DATA SHOWN Start Marker

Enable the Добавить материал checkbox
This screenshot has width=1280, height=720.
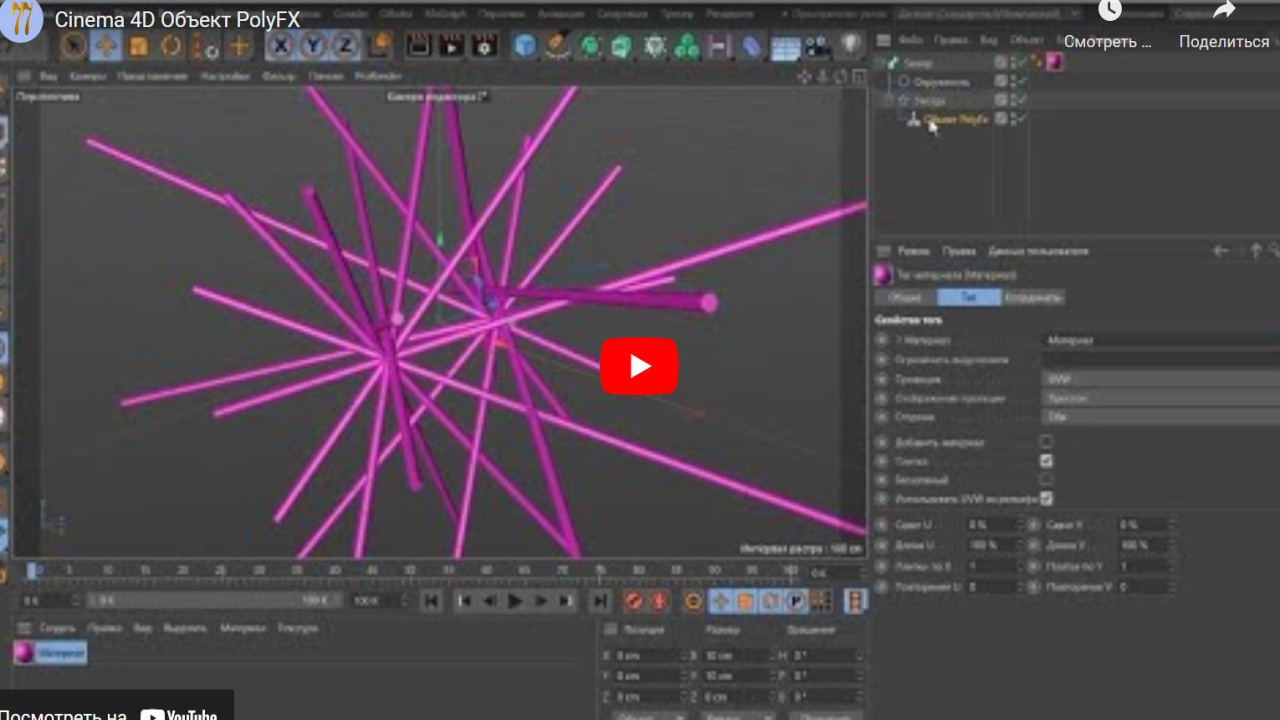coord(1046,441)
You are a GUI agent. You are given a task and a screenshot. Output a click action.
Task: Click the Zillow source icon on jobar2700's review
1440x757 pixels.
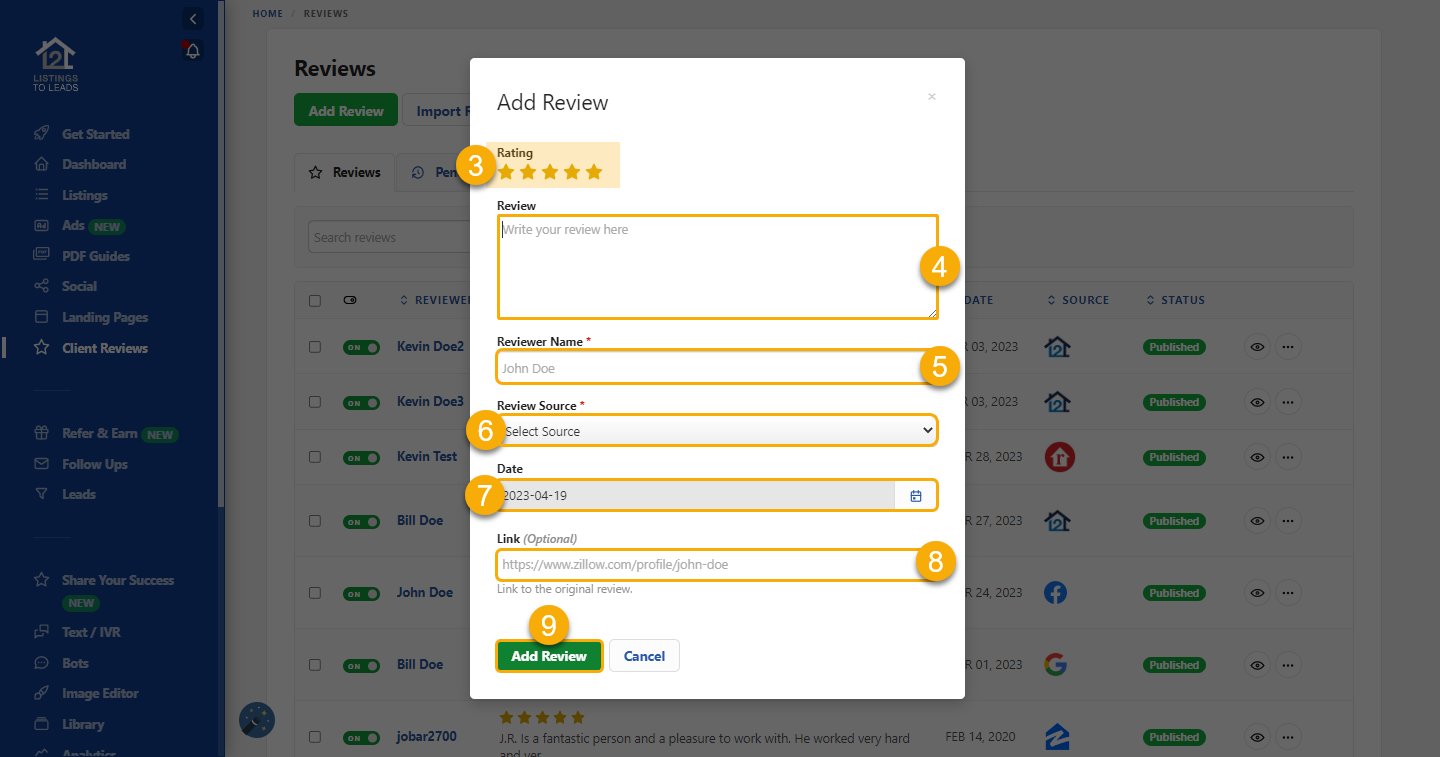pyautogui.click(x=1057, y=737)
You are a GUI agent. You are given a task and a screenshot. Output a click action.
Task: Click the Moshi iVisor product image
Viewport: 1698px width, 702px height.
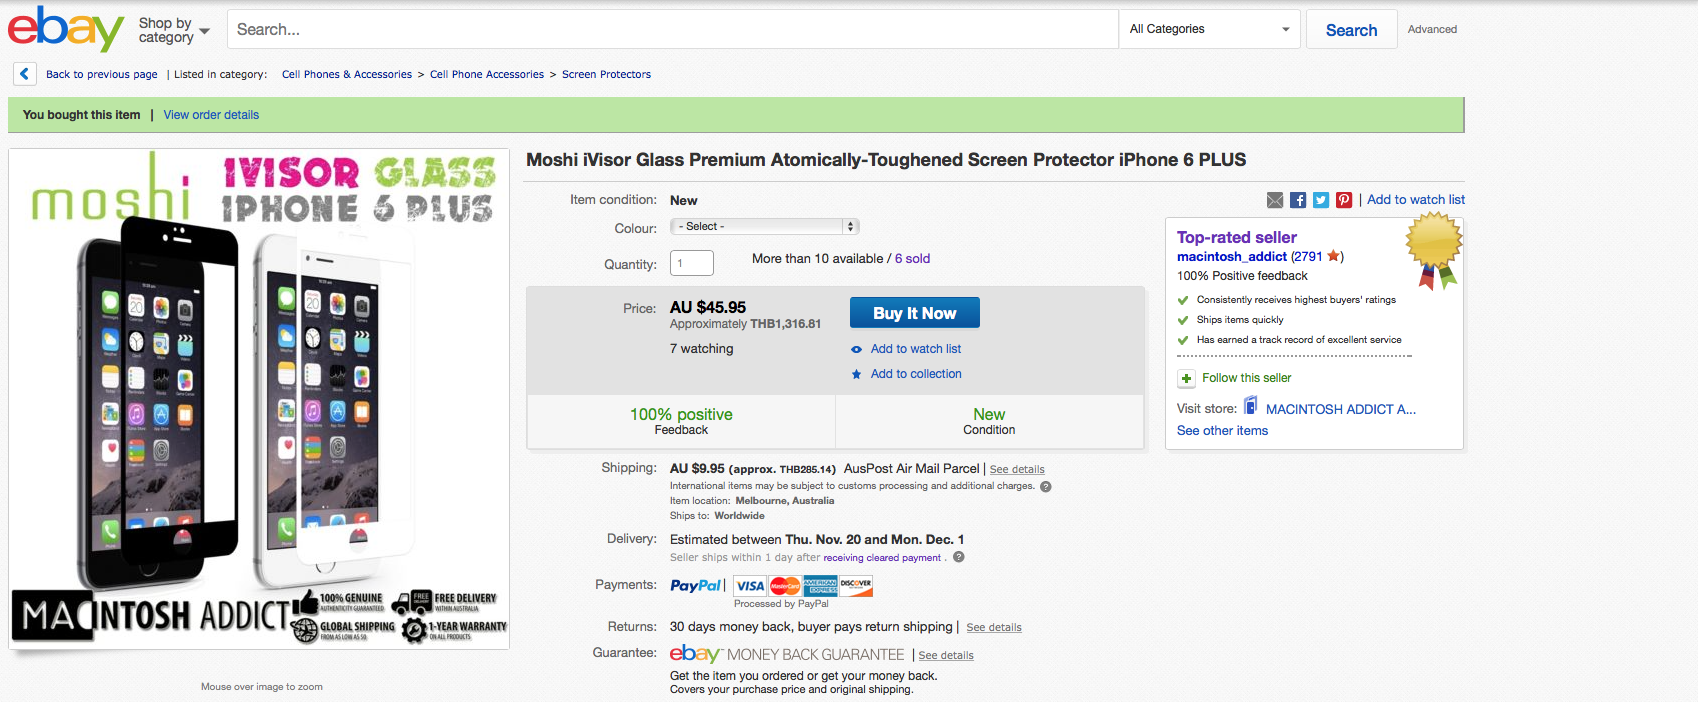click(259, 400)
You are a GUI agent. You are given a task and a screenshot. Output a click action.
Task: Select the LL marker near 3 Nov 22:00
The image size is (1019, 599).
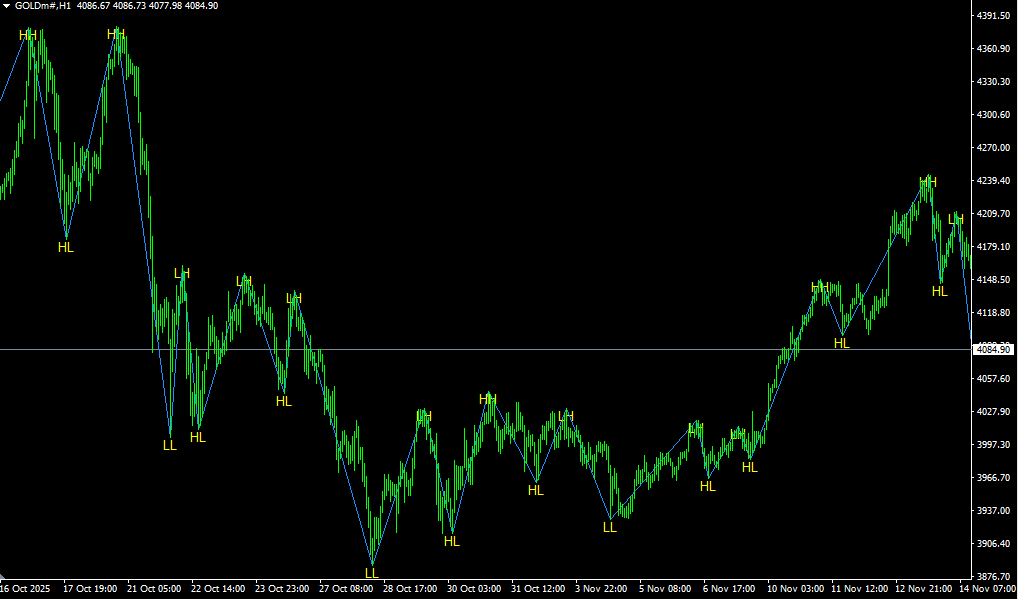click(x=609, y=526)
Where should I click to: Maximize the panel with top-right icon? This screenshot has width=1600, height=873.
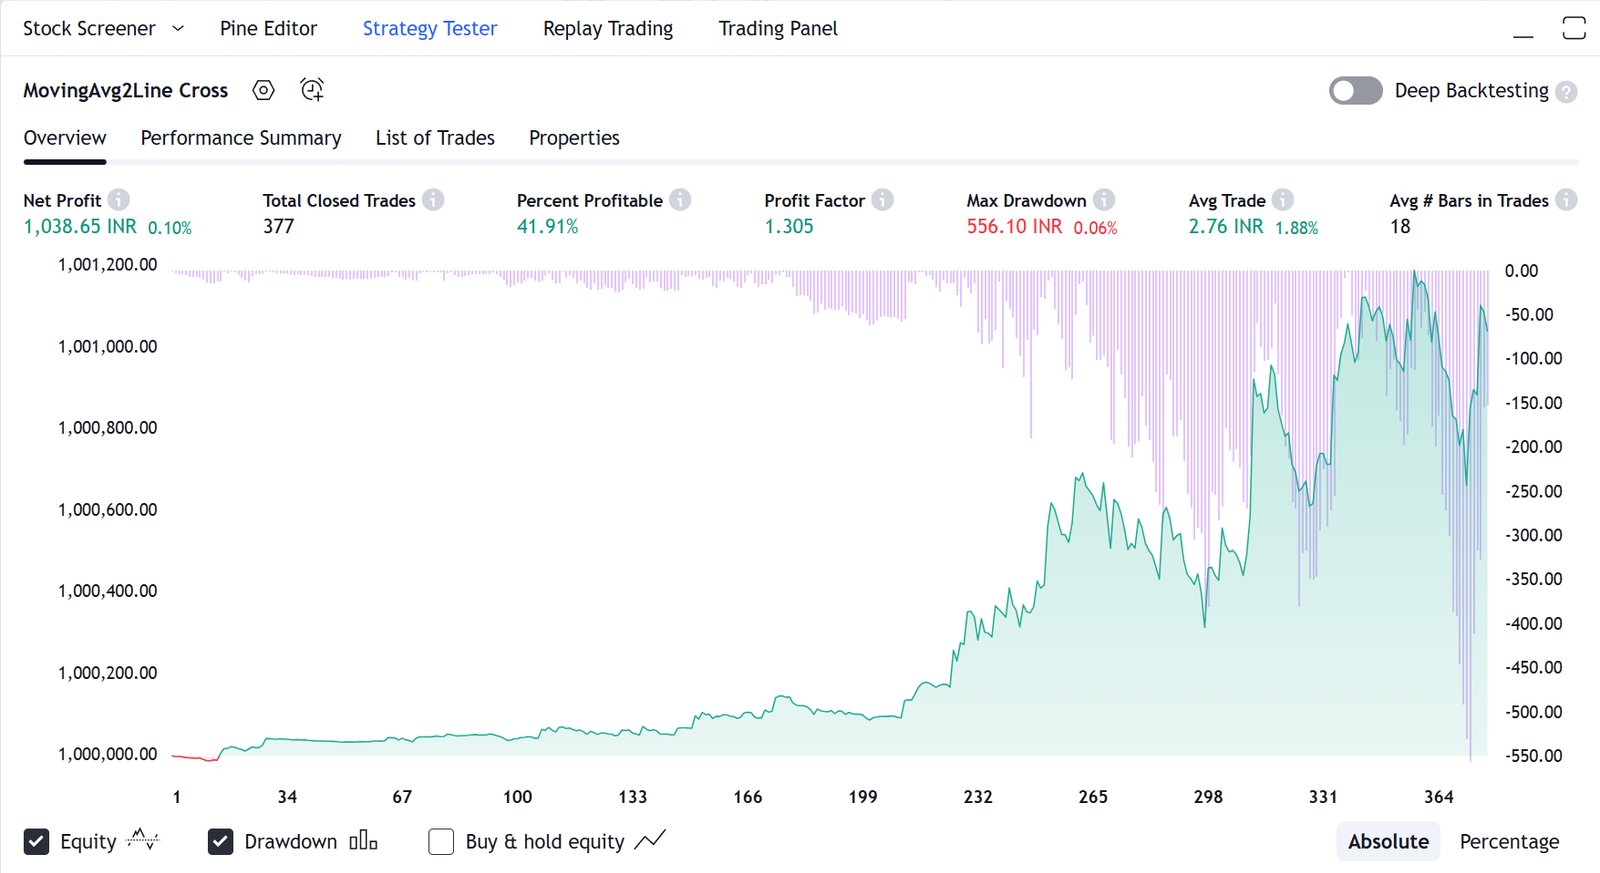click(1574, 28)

DATA SHOWN End Marker

WORK TASK -
Output each line exactly as shown above; no pictures go in the copy.

EXERCISE RESPONSE -
Enable the Добавить материал checkbox
This screenshot has width=1280, height=720.
coord(1046,441)
You are a GUI agent. You are given a task and a screenshot. Output a click action.
Task: Click the Zillow source icon on jobar2700's review
1440x757 pixels.
pyautogui.click(x=1057, y=737)
You are a GUI agent. You are given a task and a screenshot. Output a click action.
Task: Click the Moshi iVisor product image
Viewport: 1698px width, 702px height.
click(259, 400)
You are a GUI agent. You are given a task and a screenshot. Output a click action.
Task: Select the LL marker near 3 Nov 22:00
The image size is (1019, 599).
click(x=609, y=526)
Where should I click to: Maximize the panel with top-right icon? This screenshot has width=1600, height=873.
click(1574, 28)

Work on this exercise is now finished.